"Il a pris un canard dans la tête à deux cents cinquante noeuds"
William Gibson dit de lui-même qu'il a "passé autant de temps à écrire qu'un américain moyen de son âge a passé de temps devant la télévision". Cela laisse un peu rêveur, mais c'est dire si l'écriture est une seconde nature pour lui. Cela se ressent dans son style si particulier, dans ses textes très travaillés, mais toujours d'une grande qualité.

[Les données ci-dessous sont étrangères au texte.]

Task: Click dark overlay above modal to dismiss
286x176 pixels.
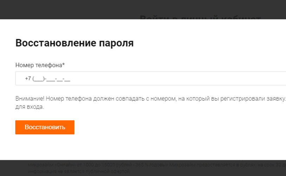Action: tap(73, 9)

"Identification des schémas" commence par dérouter méchamment. Il faut dire que cette fille qui, dès les premières pages, explique sa perception du décalage horaire par le fait que son âme voyage moins vite que son corps en avion, cette fille qui est allergique aux logos des marques et frise la crise de panique quand elle croise le bibendum de Michelin, on a un peu envie de la prendre pour une dingue. Mais peu à peu, la magie de Gibson opère, séduit irrésistiblement. Et on s'attache à ce petit bout de femme fragile et résistant à la fois, dont le père a disparu le 11 septembre, et qui lutte contre ses phobies à coup de "il a pris un canard dans la tête à deux cents cinquante noeuds". C'est à la fois hilarant et émouvant, et on retrouve là toute l'intelligence d'écriture de Gibson, distillée dans tout le roman, et grâce à laquelle il nous convainc sans peine de le suivre dans cette enquête originale à l'heure des débuts d'Internet (on est en 2002, et l'évocation de Netscape, par exemple, fait sourire et rappelle quelques souvenirs pourtant pas si lointains - mon Dieu que ça va vite !).
Une belle découverte, donc, et je vais m'empresser d'aller lire la suite (Code source).